ИСХОДНЫЙ ТЕКСТ:
* * * * * * *
Несмотря на пугающий внешний вид, сомнамбулы часто встречаются в мелодраматических, но при этом достаточно реалистичных историях. Другие же нарушения сна – особенно те, что вызывают галлюцинации, – оказывают гораздо более спекулятивное воздействие на воображение. Они веками одолевали людей и способствовали появлению бесчисленных историй о привидениях и рассказов о якобы настоящих встречах со сверхъестественным. В следующей главе мы рассмотрим расстройство сна, называемое гипнопомпическими галлюцинациями, – очень яркий и зачастую пугающий опыт встречи в спальне с чем-то, чего там быть не должно.
Глава 3
Призраки в спальне
В июле 2018 г. в течение недели каждую ночь у моей кровати появлялась женщина. Это было в тот период, когда я переезжала из одной аберистуитской квартиры в другую. В первую ночь женщина стояла у изножья, рядом с ней – мальчик. Одеты они были по-викториански: ребенок в коричневой жилетке, женщина в белом капоре, светившемся в темноте. Ни одна из фигур не выглядела угрожающе, но все же я перепугалась до смерти. Той теплой ночью я запуталась в тонком одеяле и изо всех сил старалась высвободиться. Дрожа, я отодвигалась назад, пока не уперлась спиной в деревянное изголовье. Спустя мгновение обе фигуры исчезли.
* * * * * * *
ИСХОДНЫЕ ДАННЫЕ:
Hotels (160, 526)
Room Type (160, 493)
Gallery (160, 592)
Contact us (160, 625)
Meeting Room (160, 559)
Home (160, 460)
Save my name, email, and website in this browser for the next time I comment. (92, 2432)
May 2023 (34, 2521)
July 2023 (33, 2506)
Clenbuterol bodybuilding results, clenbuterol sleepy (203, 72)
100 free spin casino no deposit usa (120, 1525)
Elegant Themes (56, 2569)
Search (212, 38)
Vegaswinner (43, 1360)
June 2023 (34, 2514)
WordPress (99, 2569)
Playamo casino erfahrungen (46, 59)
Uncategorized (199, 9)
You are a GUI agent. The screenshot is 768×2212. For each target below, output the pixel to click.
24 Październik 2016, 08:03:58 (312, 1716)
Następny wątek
* * * * * * *
ЗАДАНИЕ: Какое расстройство сна будет рассмотрено в следующей главе, судя по исходному тексту?

РЕШЕНИЕ ЗАДАНИЯ: Гипнопомпические галлюцинации.